=== PROBLEM TO WORK ON ===
Lines with the word "header" are the answer; copy each of them from the data below.

Collected data
○ ○ ○ ○ ○ ○ ○

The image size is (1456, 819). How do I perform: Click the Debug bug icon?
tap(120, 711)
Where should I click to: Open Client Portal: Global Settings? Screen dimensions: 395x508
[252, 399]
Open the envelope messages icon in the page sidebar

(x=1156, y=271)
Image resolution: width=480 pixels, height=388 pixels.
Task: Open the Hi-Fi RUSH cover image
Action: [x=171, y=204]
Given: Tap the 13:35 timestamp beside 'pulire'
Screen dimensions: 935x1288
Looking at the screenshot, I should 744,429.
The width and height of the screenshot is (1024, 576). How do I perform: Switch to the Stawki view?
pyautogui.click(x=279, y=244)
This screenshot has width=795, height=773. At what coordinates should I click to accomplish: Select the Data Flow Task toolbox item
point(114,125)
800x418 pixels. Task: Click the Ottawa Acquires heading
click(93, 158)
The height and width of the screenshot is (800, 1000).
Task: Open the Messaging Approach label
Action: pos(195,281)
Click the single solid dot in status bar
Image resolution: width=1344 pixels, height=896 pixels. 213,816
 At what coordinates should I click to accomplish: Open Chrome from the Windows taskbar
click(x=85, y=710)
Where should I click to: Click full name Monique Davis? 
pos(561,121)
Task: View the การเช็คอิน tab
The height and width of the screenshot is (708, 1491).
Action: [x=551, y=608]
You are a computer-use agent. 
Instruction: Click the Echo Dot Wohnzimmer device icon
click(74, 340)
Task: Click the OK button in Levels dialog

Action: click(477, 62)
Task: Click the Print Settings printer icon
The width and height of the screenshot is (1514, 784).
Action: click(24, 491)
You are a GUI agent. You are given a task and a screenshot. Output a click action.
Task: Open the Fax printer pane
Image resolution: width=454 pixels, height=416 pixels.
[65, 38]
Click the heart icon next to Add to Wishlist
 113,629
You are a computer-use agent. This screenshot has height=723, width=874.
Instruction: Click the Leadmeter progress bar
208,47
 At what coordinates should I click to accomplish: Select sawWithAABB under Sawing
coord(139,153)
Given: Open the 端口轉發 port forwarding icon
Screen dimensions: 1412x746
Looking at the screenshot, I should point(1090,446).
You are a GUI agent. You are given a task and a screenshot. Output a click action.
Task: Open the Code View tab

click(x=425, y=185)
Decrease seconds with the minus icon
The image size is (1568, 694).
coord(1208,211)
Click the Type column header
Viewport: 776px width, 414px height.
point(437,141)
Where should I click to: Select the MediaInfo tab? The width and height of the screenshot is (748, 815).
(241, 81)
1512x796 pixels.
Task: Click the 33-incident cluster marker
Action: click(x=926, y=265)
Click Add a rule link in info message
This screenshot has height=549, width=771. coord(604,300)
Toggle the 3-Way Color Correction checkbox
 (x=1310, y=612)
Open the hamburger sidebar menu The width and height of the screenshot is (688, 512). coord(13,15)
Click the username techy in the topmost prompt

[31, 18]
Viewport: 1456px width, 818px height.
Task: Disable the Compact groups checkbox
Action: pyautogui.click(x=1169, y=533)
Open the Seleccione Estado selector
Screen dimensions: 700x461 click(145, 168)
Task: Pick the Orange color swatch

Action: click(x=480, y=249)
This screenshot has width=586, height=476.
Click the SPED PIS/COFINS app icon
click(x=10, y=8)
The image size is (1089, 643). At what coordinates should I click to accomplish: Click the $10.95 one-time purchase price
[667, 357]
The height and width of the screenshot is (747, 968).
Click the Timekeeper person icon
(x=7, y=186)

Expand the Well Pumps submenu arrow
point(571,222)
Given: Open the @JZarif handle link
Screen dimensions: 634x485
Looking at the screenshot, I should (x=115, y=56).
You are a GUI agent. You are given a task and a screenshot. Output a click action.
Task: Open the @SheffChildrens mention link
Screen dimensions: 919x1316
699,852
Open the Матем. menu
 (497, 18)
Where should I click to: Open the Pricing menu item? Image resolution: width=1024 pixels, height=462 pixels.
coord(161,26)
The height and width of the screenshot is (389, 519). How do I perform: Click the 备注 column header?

○ ○ ○ ○ ○ ○ ○

=== FINISHED EXERCISE ===
Click the Type column header
The height and width of the screenshot is (389, 519). How do I perform: Click the 备注 column header?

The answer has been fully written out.